At about the same time, the Afghan government launched, for the first time in recent history, a campaign to encourage its citizens to abandon their refugee life in Pakistan. On 17 July 2016, the Afghan Ministry of Tribal Affairs and its diplomatic mission in Peshawar jointly launched a social media campaign called Khpel Watan, Gul Watan (‘One’s own homeland, a dear (literally flower) homeland’) aimed at encouraging Afghans to return ‘home’. The video message was posted ahead of a tripartite meeting between Pakistan, Afghanistan and UNHCR officials held in Bhurban in Pakistan on 19 July 2016.

The launch of the campaign happened to coincide with a six-month extension of the Proof of Registration cards (until the end of 2016). Despite the extension and possibly because of the campaign, there was a record high of returnees in early August 2016 – 8,500 returnees in 72 hours, according to the Afghan Ministry of Refugees and Repatriation.
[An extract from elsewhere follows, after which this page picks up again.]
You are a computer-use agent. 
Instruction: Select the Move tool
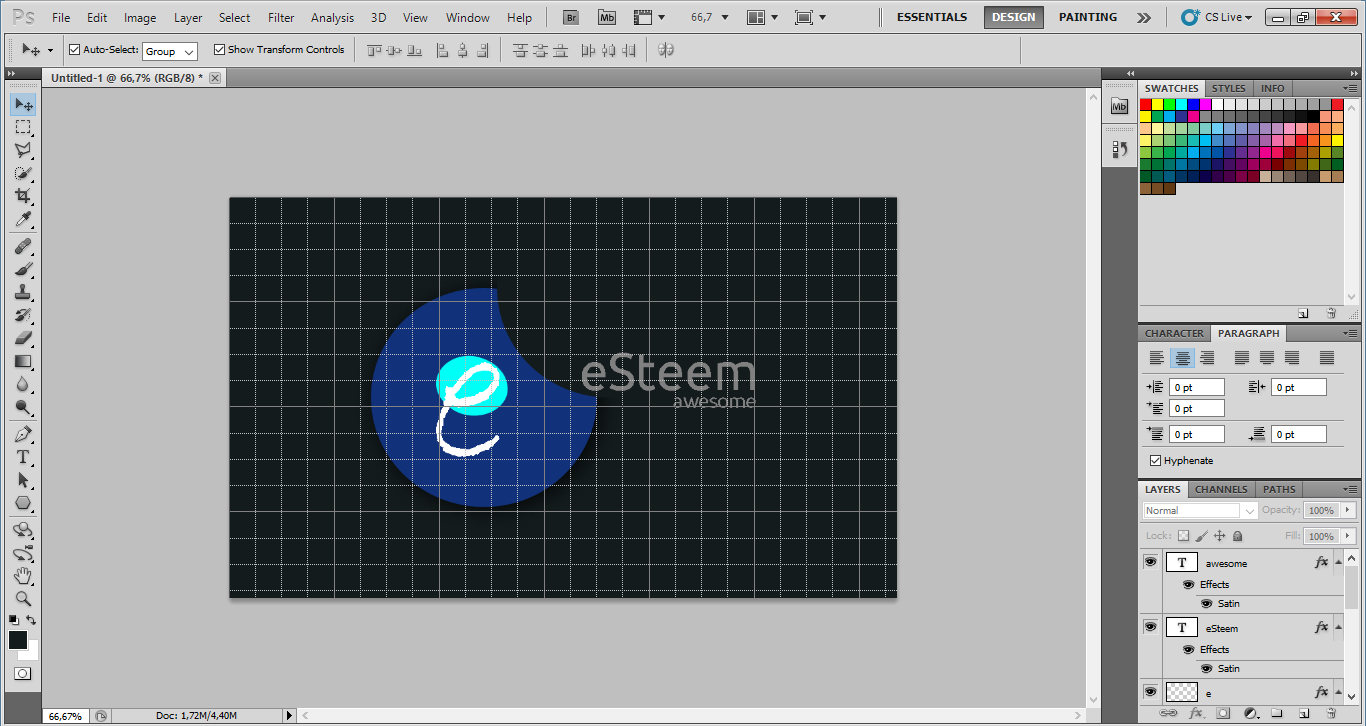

The Afghan government’s spin of the situation was certainly daring. Ghani’s Special Envoy and Ambassador to Pakistan, Omar Zakhelwal, in an interview with Pajhwok, published on 6 August 2016, said that the “newly launched project ‘Khpal Watan Gul Watan’ aimed at encouraging refugees to repatriate had [given] positive results,” and that, “earlier the Afghani [sic] migrants in Pakistan did not feel for the country, but now they had realised that they should live in dignity in their own country.” He added that “as many as 30 million people live in Afghanistan and that the return of two or three million more people would not have such a bad impact on the current situation in the country.” He said Afghanistan has realised its weaknesses which were “economy, transit route and refugees” and that Islamabad had been able to use them as “pressure buttons.” Kabul was working hard in these areas, he said, and would gradually rid itself of dependency on Pakistan. “We have strengthened economic relations with Central Asian states, and signed the Chabahar pact to find access to sea.” In the long term, for example, the influx of largely Pashtun returnees could have an impact on population and voter figures (the refugees abroad, who were able to vote in the first electoral cycle 2004/05, have been unable to do so in the most recent one). There is also speculation that individual politicians might be building a constituency.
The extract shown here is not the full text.